I’m always conflicted about summer. On the one hand there’s the obvious glorious summeriness of it all (see above), which I love and adore, but on the other school is out (for thirteen weeks no less), so sometimes it seems I spend more time driving the Minx to various camps and desperately trying to cram all my assignments into a few hours than lying on a lounger working on my Vitamin D levels.
This year though, I was determined that things would be different. We’d already been to Europe in the Spring, so we decided instead to rent a house out on Whidbey Island, and just hang out as a family. I had in mind the sort of place I wanted – near Coupeville, my favourite town on Whidbey, close to the beach, and just as comfortable and relaxing as being at home
But soon, after spending long hours poring over vacation rental sites with a fine toothcomb, we were starting to despair. Everything was either too big, or too small; too booked or too expensive; frankly rather shabby or decorated in various distressing shades of shit brown (all too common unfortunately in the Pacific Northwest).
Until, out of nowhere, the most perfect little house popped up. Close to Coupeville, right on a point with beaches to the front and side, and newly decorated in soothing shades of grey and blue.
I spent the whole summer wondering what on earth would be wrong with this place but when we arrived in August it was immediately clear that it was absolutely, utterly, perfect.
We met the charming owner and it turns out the property was being remodeled over the spring, only became available in May, and had been immediately booked solid.
See, manifesting WORKS people! Soon I will be a skinny blonde millionaire with a three-masted yacht, a Brazilian toyboy and lavender farm in Provence.
I was deeply, fabulously content here.
We watched the sun rise over Mount Baker through the huge glass windows, as herons tiptoed daintily over the sand dollars left at low tide.
We paddleboarded out in the tranquil bay – thankfully avoiding the orca that hung out near the point – kayaked round the mussel beds and rented a yacht from a local skipper.
The Minx (on the right) and her friend who stayed with us
We ate wonderful foods crafted by local artisans, produce which had woken up that morning on a nearby farm and pretty blue eggs that our neighbours were selling on an honour system. A local roaster crafted a coffee blend just for us and dropped it round personally.
We found the best places for lunch, dinner and wine and ate vast quantities of fresh mussels and clams, plucked out of Penn Cove that very morning. We instigated a ‘no electronics’ rule – and did bizarre things like read books, play board games, do jigsaws, and make art. I joined a nearby yoga studio for morning sessions and watched the sun go down over the point every night.
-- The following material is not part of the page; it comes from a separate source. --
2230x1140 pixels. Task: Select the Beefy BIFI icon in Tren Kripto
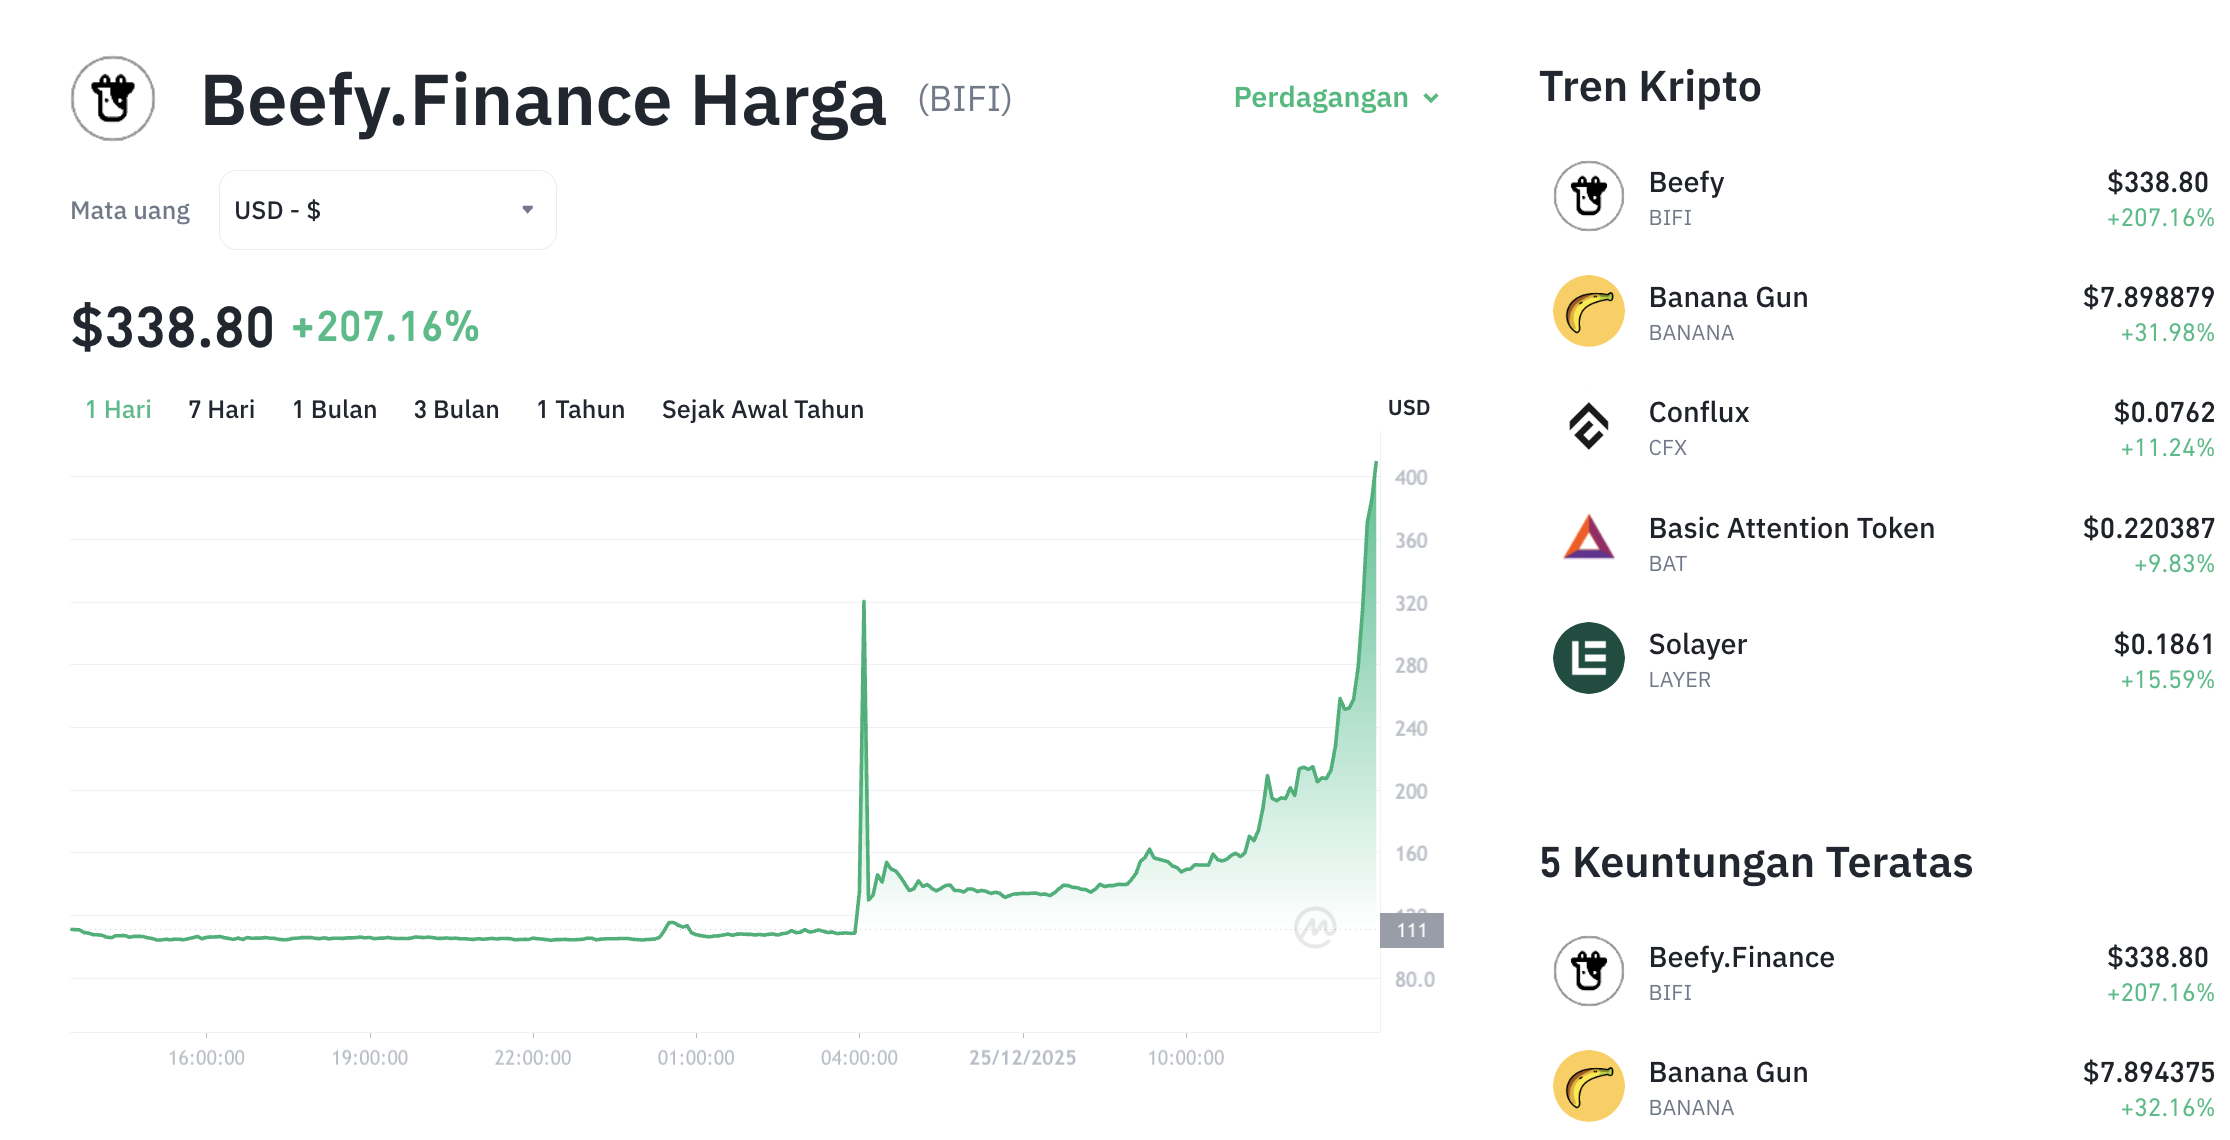tap(1588, 197)
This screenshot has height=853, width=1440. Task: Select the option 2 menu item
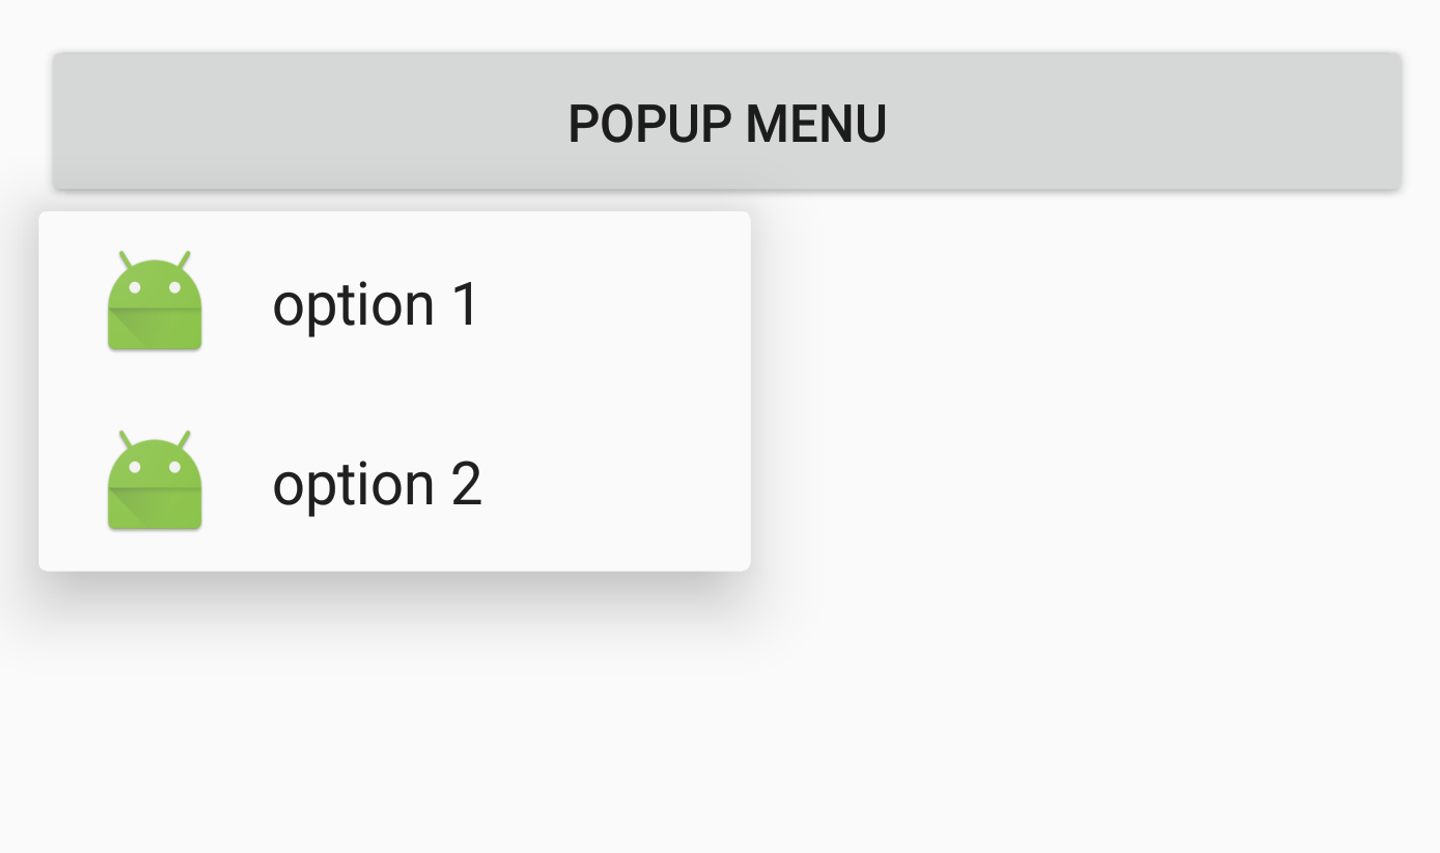tap(376, 483)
We laughed. A lot. And I felt all the knots in my shoulders and in my mind slowly unwind.
I even got through a ton of work, though it didn’t really feel like work. Instead they were fun day trips with writing attached. Here are some ideas for things to do in Coupeville, in Port Townsend and on San Juan Island, which I wrote and photographed for Seattle Refined. And here are some ideas for restaurants on the island which appeared in Zagat’s.
Since we’ve been back, it’s been one thing after another – the Minx is off to middle school, our beloved Flora was hit and killed by a car and I’m just coming to the other side of a snotty cold, but through it all memories of my happy place keep peeking through.
And I’m only able to tell you about it now, because we’ve already booked it again for next year.